:: Assignment ::
Repeat exactly the lines from the first line of the records through the line containing "Task: Click the Train end date 2012-05-27", and nothing more.

:: Dataset ::
* * * * * * *

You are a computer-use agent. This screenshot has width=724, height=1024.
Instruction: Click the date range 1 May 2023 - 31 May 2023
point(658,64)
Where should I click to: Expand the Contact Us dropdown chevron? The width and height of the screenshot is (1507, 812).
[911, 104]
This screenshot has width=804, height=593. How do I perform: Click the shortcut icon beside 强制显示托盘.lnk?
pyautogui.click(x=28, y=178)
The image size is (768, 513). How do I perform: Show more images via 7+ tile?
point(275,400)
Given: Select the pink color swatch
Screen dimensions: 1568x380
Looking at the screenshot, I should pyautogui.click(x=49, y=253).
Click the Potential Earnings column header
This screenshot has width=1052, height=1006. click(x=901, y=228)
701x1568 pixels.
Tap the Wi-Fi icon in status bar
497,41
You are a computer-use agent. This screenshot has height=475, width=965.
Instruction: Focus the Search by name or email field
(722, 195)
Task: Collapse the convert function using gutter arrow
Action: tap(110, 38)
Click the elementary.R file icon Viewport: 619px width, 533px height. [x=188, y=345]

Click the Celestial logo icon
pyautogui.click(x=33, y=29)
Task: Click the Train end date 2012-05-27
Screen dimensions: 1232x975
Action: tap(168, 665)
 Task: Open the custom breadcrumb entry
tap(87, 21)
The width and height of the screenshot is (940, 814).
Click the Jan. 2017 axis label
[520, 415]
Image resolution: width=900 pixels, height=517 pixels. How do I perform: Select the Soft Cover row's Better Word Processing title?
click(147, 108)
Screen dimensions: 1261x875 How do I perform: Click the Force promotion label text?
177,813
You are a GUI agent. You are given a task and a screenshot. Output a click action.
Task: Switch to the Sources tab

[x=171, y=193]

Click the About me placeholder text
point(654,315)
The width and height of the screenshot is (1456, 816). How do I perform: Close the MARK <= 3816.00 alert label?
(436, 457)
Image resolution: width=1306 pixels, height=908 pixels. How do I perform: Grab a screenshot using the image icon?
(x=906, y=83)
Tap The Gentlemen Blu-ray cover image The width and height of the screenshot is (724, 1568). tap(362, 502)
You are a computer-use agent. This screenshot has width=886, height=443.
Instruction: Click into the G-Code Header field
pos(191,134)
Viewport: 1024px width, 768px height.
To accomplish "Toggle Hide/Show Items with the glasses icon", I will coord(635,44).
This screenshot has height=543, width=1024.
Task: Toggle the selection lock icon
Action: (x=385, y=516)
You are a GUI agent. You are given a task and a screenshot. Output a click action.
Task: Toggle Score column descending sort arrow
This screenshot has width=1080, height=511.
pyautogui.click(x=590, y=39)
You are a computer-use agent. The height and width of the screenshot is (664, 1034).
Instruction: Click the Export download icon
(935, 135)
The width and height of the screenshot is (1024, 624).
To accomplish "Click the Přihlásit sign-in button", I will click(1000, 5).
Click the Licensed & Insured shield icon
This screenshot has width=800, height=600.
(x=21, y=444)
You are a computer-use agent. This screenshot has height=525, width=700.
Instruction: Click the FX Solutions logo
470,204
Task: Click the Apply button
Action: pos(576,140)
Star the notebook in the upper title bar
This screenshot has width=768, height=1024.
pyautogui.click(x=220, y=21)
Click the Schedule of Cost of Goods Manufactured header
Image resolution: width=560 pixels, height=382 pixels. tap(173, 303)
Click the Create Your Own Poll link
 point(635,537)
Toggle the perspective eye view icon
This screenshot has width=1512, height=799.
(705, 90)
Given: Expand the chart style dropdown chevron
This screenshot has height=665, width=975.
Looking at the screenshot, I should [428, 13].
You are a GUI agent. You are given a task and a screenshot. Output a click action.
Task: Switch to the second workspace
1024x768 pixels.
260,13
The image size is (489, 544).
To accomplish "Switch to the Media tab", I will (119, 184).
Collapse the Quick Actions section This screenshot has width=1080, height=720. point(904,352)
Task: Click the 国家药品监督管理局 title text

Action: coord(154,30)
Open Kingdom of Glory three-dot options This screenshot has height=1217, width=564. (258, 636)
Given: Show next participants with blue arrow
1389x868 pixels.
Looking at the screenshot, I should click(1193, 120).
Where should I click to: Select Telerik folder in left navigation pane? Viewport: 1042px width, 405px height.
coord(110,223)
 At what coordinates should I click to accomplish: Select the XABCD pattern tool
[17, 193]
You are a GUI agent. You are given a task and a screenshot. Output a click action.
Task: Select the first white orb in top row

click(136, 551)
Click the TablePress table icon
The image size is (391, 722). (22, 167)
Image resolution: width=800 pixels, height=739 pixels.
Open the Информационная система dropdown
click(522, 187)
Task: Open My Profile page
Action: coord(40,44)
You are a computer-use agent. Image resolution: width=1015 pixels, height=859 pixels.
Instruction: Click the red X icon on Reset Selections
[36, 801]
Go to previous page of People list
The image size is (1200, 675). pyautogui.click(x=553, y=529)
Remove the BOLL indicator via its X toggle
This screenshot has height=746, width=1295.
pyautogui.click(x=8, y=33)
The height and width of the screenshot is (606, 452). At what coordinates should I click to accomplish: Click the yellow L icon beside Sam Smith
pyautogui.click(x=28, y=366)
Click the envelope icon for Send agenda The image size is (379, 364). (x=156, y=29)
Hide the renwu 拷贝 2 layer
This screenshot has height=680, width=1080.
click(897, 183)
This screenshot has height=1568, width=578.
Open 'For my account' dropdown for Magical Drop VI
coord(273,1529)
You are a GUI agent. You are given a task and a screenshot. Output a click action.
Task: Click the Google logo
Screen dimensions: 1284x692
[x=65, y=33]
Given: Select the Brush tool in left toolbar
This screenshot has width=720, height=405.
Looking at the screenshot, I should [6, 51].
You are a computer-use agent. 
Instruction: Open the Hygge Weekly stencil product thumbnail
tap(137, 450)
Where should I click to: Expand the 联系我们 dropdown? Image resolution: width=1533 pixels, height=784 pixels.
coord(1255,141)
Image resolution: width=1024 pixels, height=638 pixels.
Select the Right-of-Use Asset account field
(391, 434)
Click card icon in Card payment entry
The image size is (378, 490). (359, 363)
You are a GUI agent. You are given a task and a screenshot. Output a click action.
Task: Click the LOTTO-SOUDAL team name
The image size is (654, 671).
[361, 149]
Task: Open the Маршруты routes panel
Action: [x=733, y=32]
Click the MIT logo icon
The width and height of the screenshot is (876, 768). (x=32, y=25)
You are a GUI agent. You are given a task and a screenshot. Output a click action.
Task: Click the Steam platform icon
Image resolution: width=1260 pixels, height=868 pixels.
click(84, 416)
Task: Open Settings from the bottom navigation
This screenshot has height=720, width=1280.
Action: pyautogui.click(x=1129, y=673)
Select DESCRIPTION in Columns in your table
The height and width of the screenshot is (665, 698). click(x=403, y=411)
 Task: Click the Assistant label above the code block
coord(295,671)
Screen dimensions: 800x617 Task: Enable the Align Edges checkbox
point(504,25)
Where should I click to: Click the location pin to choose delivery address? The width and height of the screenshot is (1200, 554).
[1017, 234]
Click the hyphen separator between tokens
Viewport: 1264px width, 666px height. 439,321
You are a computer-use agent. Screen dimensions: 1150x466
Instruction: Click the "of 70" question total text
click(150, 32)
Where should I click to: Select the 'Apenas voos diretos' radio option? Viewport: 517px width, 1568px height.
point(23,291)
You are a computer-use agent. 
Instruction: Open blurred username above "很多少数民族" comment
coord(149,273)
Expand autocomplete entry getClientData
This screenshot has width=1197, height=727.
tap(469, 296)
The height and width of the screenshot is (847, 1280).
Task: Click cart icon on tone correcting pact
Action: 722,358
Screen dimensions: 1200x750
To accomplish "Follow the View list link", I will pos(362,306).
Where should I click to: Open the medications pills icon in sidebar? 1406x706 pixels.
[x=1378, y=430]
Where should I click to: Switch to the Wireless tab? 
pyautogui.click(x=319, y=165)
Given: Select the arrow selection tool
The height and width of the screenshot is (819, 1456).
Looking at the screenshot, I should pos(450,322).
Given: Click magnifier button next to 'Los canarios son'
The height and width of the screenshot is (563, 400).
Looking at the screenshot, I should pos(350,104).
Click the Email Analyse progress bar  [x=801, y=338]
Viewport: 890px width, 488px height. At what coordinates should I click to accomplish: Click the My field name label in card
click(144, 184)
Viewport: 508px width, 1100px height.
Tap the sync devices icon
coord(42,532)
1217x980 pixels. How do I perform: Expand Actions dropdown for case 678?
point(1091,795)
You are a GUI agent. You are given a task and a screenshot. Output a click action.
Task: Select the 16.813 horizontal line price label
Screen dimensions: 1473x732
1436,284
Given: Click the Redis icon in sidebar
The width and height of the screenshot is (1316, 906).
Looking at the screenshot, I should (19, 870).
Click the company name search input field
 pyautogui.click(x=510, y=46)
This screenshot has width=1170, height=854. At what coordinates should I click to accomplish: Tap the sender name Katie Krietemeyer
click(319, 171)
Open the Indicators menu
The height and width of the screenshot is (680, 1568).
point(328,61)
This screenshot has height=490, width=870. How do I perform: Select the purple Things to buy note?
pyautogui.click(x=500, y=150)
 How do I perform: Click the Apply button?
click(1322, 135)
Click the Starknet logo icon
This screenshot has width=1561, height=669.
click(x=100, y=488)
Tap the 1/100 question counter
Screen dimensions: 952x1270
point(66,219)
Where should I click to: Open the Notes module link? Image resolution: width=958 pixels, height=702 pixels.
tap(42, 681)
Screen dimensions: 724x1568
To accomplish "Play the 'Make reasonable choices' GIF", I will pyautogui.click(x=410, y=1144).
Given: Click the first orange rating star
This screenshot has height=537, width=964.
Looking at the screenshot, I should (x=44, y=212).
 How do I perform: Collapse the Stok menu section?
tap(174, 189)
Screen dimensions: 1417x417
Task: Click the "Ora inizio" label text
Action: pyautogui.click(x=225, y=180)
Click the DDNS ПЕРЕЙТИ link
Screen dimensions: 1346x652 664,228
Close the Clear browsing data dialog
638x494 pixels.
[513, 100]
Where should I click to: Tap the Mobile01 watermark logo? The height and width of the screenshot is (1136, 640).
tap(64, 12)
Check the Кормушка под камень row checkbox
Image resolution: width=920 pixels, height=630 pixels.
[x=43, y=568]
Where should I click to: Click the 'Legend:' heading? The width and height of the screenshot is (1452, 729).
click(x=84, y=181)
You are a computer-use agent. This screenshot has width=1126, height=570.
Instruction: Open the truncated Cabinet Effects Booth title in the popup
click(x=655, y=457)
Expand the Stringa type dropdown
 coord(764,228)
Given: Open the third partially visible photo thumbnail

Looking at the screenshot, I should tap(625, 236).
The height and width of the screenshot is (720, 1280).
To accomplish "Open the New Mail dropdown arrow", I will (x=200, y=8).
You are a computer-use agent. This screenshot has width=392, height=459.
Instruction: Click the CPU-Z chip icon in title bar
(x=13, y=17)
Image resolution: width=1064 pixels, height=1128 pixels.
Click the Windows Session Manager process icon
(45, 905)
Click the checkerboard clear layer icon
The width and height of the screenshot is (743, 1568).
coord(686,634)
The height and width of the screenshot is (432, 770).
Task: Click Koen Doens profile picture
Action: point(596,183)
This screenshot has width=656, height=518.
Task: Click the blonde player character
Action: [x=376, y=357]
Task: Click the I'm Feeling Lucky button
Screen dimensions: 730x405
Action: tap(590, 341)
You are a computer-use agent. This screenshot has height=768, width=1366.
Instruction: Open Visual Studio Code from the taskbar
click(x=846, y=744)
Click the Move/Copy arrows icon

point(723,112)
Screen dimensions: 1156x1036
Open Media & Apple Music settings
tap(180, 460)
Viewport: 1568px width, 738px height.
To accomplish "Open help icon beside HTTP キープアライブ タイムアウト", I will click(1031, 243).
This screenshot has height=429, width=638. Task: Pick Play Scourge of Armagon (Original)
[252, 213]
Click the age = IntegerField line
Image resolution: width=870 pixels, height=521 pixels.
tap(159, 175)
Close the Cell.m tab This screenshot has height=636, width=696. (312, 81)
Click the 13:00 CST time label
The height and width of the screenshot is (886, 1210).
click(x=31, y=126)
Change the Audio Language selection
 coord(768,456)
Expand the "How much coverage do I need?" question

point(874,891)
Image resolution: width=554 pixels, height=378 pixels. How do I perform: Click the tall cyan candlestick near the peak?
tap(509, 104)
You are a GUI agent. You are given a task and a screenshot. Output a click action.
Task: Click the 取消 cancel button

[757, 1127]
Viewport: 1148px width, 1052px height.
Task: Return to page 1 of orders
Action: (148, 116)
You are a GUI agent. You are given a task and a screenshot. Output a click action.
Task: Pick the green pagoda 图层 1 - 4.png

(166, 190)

* * * * * * *

:: Response area ::
You are a computer-use agent. This screenshot has width=724, height=1024.
Instruction: Click the date range 1 May 2023 - 31 May 2023
point(658,64)
Where should I click to: Expand the Contact Us dropdown chevron? The width and height of the screenshot is (1507, 812).
[911, 104]
This screenshot has width=804, height=593. How do I perform: Click the shortcut icon beside 强制显示托盘.lnk?
pyautogui.click(x=28, y=178)
The image size is (768, 513). How do I perform: Show more images via 7+ tile?
point(275,400)
Given: Select the pink color swatch
Screen dimensions: 1568x380
Looking at the screenshot, I should pyautogui.click(x=49, y=253).
Click the Potential Earnings column header
This screenshot has width=1052, height=1006. click(x=901, y=228)
701x1568 pixels.
Tap the Wi-Fi icon in status bar
497,41
You are a computer-use agent. This screenshot has height=475, width=965.
Instruction: Focus the Search by name or email field
(722, 195)
Task: Collapse the convert function using gutter arrow
Action: tap(110, 38)
Click the elementary.R file icon Viewport: 619px width, 533px height. [x=188, y=345]

Click the Celestial logo icon
pyautogui.click(x=33, y=29)
Task: Click the Train end date 2012-05-27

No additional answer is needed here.